Les registres consignent également les mouvements (ou voyages) des bâtiments pendant la période qu'ils couvrent. Muni de ces indications, il est alors possible de se reporter aux séries des rôles d'armement et de désarmement correspondants pour retrouver la composition de l'équipage du navire et les principales caractéristiques de sa sortie en mer.
Les registres précisent enfin le sort du bâtiment s'il n'a pas fait l'objet d'un report dans une autre matrice, avec, le cas échéant, des précisions quant aux dates de temps et de lieu de ce qui lui est arrivé
- naufrage,
- démolition,
- disparition en mer,
- prise par l'ennemi (en temps de guerre),
- renvoi de son immatriculation à un autre quartier.
Les changements de nom, qui sont relativement courants, sont précisés.
Nota : il existe également des registres matricules pour les bateaux de plaisance et les chaloupes.
État des registres matricules des bâtiments de commerce conservés
Quartier | Période couverte |
Bourgneuf / Pornic | 1825-1893 |
Le Croisic | An XII - 1937 (lacune de 1876 à 1903) |
Paimbœuf | An VIII - 1814 |
Nantes | An XII - 1914 |
Saint-Nazaire | 1856-1950 |
Archives numérisées
Consulter les registres d'immatriculation des navires
Consulter les rôles de bord (recherche chronologique ou recherche nominative)
Archives de l'administration des douanes
L'administration des douanes représente une autre piste pour reconstituer l'histoire d'un navire. En effet, dès sa construction, un navire faisait l'objet de procédures d'habilitation, notamment pour sa jauge (capacité de transport estimée en tonneaux), et pour son rattachement à un pavillon.

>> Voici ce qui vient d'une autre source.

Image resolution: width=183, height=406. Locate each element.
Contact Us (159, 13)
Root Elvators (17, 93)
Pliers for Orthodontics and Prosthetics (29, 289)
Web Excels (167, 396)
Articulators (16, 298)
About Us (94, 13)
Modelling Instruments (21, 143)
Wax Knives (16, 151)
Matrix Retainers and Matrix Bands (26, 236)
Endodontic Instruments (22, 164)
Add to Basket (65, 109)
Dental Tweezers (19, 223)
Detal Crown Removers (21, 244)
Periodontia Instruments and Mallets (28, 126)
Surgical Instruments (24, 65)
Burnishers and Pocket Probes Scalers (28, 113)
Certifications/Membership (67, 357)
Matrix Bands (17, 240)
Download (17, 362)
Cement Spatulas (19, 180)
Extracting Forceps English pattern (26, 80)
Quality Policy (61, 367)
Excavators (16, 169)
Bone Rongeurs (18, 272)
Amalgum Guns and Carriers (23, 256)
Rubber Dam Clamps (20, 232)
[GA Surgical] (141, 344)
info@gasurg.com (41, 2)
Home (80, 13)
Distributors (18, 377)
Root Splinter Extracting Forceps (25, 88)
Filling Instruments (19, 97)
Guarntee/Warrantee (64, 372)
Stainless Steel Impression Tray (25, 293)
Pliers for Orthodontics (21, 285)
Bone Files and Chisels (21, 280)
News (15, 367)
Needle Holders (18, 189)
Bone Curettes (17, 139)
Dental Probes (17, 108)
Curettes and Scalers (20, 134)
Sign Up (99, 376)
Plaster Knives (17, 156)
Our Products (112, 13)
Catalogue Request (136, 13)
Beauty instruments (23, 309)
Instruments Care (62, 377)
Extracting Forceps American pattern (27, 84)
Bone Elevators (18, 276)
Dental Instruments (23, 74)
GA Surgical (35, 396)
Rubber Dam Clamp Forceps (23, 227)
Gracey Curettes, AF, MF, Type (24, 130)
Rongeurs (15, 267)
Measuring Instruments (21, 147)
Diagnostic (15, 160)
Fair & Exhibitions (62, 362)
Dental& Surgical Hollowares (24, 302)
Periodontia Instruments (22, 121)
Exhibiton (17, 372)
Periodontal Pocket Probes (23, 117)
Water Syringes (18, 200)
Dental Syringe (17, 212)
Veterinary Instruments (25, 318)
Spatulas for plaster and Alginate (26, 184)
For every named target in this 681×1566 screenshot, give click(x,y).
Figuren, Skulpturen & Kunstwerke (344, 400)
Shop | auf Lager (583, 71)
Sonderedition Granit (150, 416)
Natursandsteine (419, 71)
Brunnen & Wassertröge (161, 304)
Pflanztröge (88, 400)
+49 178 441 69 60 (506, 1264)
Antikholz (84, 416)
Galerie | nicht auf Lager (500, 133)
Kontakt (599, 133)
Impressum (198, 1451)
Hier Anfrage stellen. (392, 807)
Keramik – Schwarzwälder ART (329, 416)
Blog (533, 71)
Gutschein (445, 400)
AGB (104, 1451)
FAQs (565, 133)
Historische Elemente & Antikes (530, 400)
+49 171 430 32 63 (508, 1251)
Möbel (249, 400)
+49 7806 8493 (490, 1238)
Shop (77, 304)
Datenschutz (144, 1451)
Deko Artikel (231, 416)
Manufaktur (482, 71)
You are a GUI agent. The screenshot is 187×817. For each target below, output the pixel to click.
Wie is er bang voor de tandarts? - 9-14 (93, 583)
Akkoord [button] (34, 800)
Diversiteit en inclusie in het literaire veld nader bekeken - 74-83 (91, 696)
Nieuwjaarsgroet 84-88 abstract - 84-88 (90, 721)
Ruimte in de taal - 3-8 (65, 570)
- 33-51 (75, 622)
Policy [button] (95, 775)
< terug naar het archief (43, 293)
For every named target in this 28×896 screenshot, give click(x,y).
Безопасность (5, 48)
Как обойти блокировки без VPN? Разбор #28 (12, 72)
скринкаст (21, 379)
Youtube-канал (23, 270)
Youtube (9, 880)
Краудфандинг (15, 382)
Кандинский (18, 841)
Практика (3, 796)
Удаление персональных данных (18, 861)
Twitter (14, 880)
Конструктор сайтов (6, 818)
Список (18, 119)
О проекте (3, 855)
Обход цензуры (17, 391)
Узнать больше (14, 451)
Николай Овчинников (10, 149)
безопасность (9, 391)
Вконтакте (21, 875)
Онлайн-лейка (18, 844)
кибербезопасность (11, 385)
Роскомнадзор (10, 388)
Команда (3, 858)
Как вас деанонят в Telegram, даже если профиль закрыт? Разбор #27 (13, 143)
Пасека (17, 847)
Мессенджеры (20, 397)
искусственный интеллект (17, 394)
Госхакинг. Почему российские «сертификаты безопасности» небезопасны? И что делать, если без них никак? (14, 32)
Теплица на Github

Les registres de francisation ont malheureusement été peu conservés. Des dossiers de navires étaient par ailleurs tenus. Ils sont conservés pour une large période chronologique : 1837 à 1938 pour le bureau des douanes de Nantes, 1827 à 1899 pour celui de Saint-Nazaire. Ils représentent au total 280 liasses d'archives. Pour les 1 400 navires suivis par le bureau de Nantes, un fichier informatisé a été établi, qui donne la cote de la liasse, le nom du navire, son type, les dates d'ouverture et de clôture du dossier.
La plupart du temps un dossier comprend les actes de vente ou de déclaration de propriété du navire, son acte de francisation (acte administratif constatant sa nationalité et son état matériel), le certificat de jauge initial et les modifications apportées aux caractéristiques techniques du bâtiment, les congés (c'est-à-dire les passeports du navire établis à chaque sortie de port, émargés des différentes escales effectuées au cours du voyage), éventuellement de la correspondance, et, le cas échéant, des documents relatifs à d'éventuels échouages ou naufrage.
Inventaire
Archives judiciaires
Les capitaines étaient tenus d'effectuer un rapport au retour de chaque voyage. On en trouve, réunis en séries chronologiques, dans les fonds de tribunaux. Il n'existe pas de tables des navires dont le voyage a fait l'objet d'un compte rendu par leur capitaine. En leur absence, le rapport de mer d'un capitaine est donc accessible, hormis un dépouillement systématique, par la date de désarmement du navire à son retour de voyage : elle est précisée dans le rôle correspondant. Les rapports sont une source complémentaire à l'histoire des navires, puisqu'ils contiennent des informations variées sur les cargaisons chargées et débarquées, les escales effectuées, les difficultés rencontrées (tempêtes affrontées, avaries subies etc.), qui peuvent être complétées par des procès-verbaux d'avarie et de visites de navires.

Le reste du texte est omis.